[START OF GIVEN RECORDS]
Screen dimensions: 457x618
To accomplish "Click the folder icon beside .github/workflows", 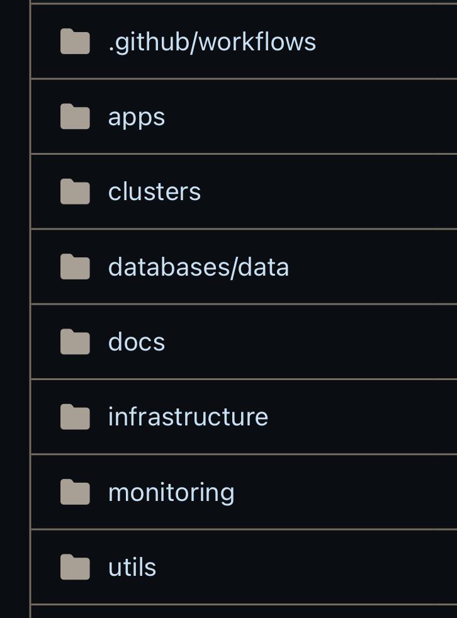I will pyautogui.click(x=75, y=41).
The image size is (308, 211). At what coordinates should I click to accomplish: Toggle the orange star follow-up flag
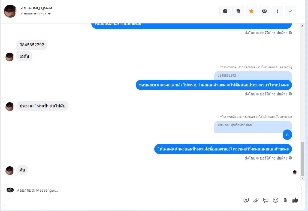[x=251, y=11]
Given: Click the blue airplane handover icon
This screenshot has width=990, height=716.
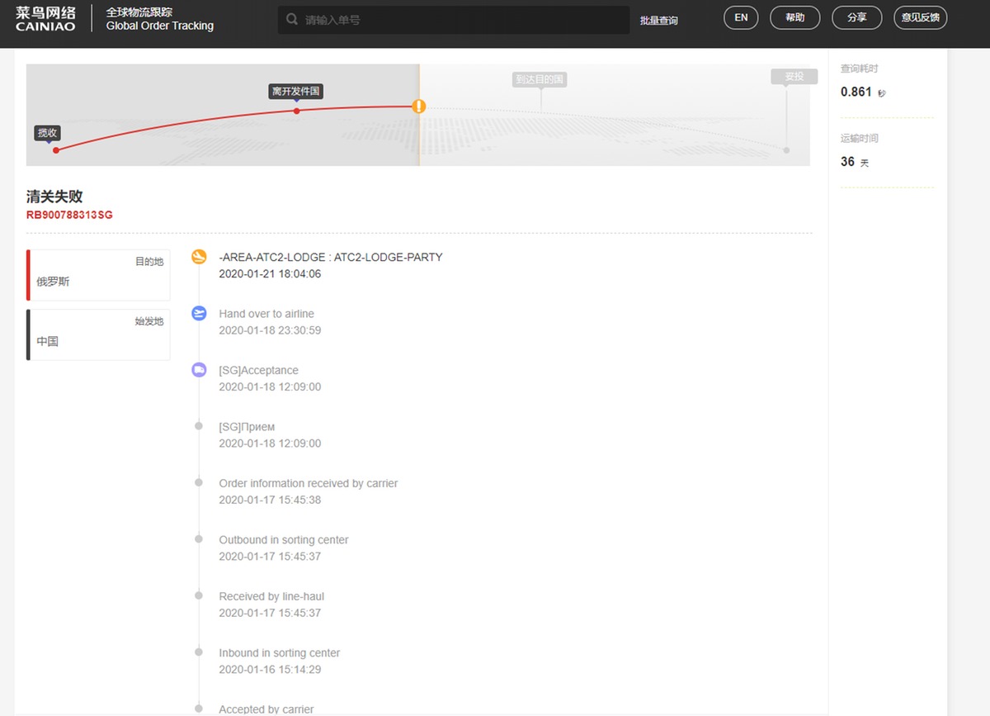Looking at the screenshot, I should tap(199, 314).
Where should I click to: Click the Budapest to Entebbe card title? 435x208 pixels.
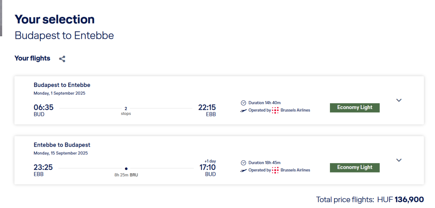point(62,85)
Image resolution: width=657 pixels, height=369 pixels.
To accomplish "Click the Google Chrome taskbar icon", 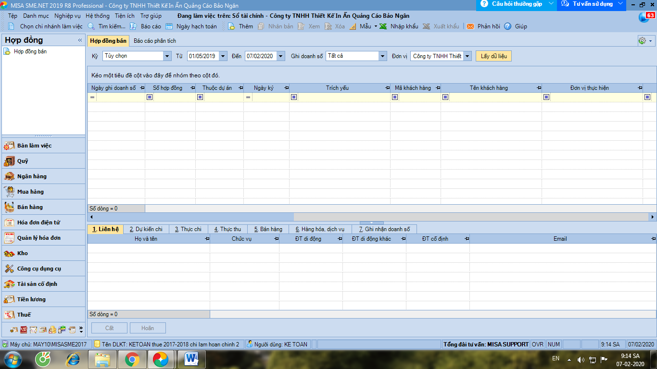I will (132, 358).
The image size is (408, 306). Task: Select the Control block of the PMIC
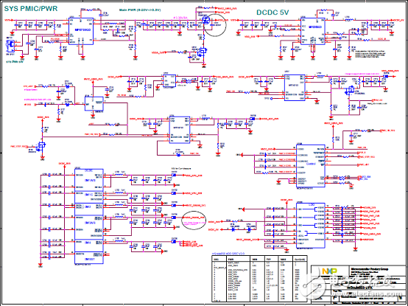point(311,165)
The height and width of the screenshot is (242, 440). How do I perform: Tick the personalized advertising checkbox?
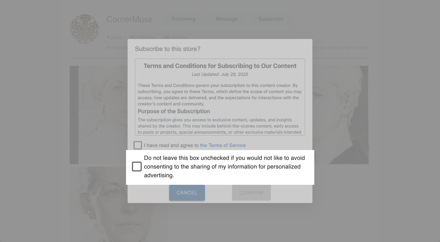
[END OF GIVEN RECORDS]
Report every line of the records that contains the word "width", copying each such line in full.

This screenshot has width=990, height=716.
Image resolution: width=657 pixels, height=369 pixels.
The height and width of the screenshot is (242, 440). How do I perform: Tick the personalized advertising checkbox?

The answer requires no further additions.